Trivia: The Lone Ranger

  • Acting for Two: John Todd, who voiced Tonto in the radio series, was an accomplished Shakespearean actor. He was often drafted to play several roles (usually the bad guys) in any given episode.
  • Actor Allusion:
  • Actor Existence Limbo/The Other Darrin: After the death of Earle Graser in a car accident, the writers of the radio serial had to quickly do revisions to the show's storyline in order to avert The Character Died with Him (some newspapers treated Graser as inseparable from the Lone Ranger, so much so that their headlines implied it was the death of the character) and provide a smooth transition to his new actor, Brace Beemer. This necessitated the Ranger becoming incapacitated and unable to speak for a few weeks. (Graser's "Hi Yo, Silver' continued to be heard long after his death, however, and this extended into television and movies as well.)
    • Beemer's voice was deeper and richer than Graser's, suggesting that the Ranger had got his Heroic Second Wind.

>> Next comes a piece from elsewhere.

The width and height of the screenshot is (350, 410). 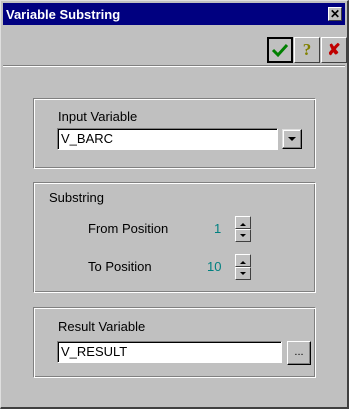 What do you see at coordinates (170, 352) in the screenshot?
I see `result-variable-field: V_RESULT` at bounding box center [170, 352].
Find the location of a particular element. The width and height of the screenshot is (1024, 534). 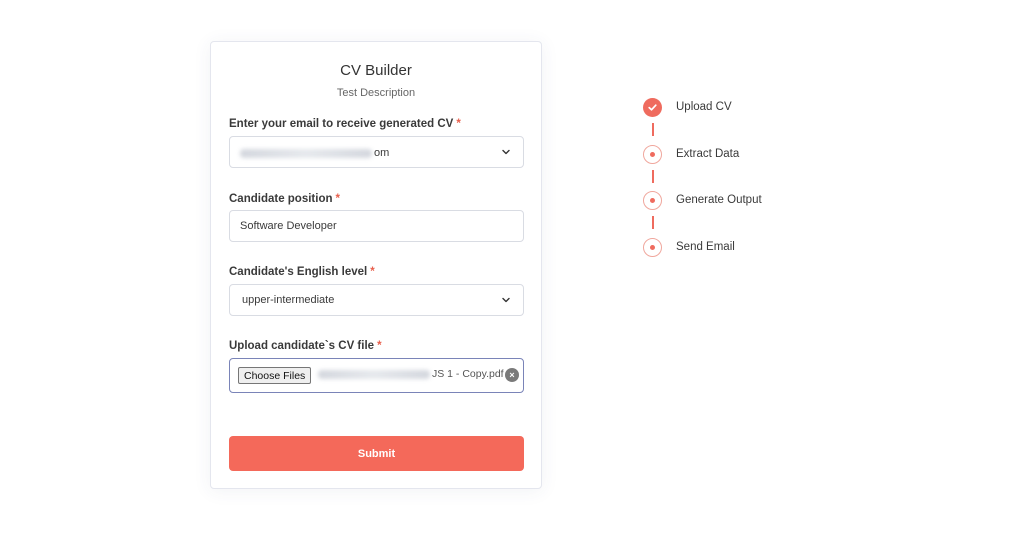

    • Additionally, Clayton Moore was temporarily replaced on the TV Series by John Hart due to a dispute over either salary or creative differences.
  • Billing Displacement: Both the trailer and the poster show Johnny Depp's name first before Armie Hammer's. Beyond that, the masked face in the poster above is Johnny Depp's too.
  • Box Office Bomb: With a production budget of $225 million ($400 million including marketing), the film needed to earn over $800 million worldwide to break even. Instead, Ranger got blown out by Despicable Me 2, the former earning only $48.9 million in its first five days (compared to about $143 million for Despicable), ultimately pulling in around $260 million. This movie has not only surpassed John Carter as Disney's most humiliating flop, it is in the top ten (adjusted for inflation) biggest box office bombs in movie history.
  • Creator Killer: Subverted; the film's failure had almost nothing to do with Disney's exclusive big-screen partnership with producer Jerry Bruckheimer being allowed to expire (which was more a result of creative differences, and Bruckheimer's still going to be making movies with Disney from time to time), but given the timing, you've gotta wonder.
  • Dear Negative Reader: Johnny Depp, Armie Hammer and Jerry Bruckheimer responded to the negative reviews by saying that critics "conspired" to take down the movie. This lead to critic Alonso Duralde's quote you can see on the top of Critic-Proof.
  • Executive Meddling: Disney delayed production on their movie after the underperformance of Cowboys and Aliens.
    • When Jack Wrather bought the rights to the property in 1978, he sued Clayton Moore to stop him from appearing in public as the character, hoping to establish a new actor in the role for an upcoming movie. It ended up being an enormous PR disaster resulting in a successful countersuit and the film itself becoming a Franchise Killer. Indeed, if there was a Razzie award for "Worst Publicity", The Legend of the Lone Ranger would've been the first recipient, by a unanimous vote.
  • Franchise Killer: Pretty much did for the Lone Ranger franchise what Batman & Robin did for the Batman series. Needless to say, don't expect this series to pop up again anytime soon.
  • Hey, It's That Guy!: Johnny Depp plays Tonto, of course.
  • Hey, It's That Voice!: In the Japanese dub:
  • Saved from Development Hell: It appeared at one point in time that the film would never be made due to its budget coming in at well over $200 million, in part due to the poor performance of Cowboys and Aliens.
  • Star-Derailing Role: Many people noted how after the release, critics began crapping on Johnny Depp's recent career choices. Combined with Transcendence and Mortdecai and many point to this as the tide turning against him.
    • To a lesser extent, the film threatens to derail Armie Hammer's career, pending how well The Man from U.N.C.L.E. does.
  • What Could Have Been: One of the many actors who auditioned to replace Earle Graser was future 60 Minutes correspondent Mike Wallace.
    • Reportedly the original script for the 2013 film had more of a full blown fantasy feel to it, with Cavendish being an actual Wendigo.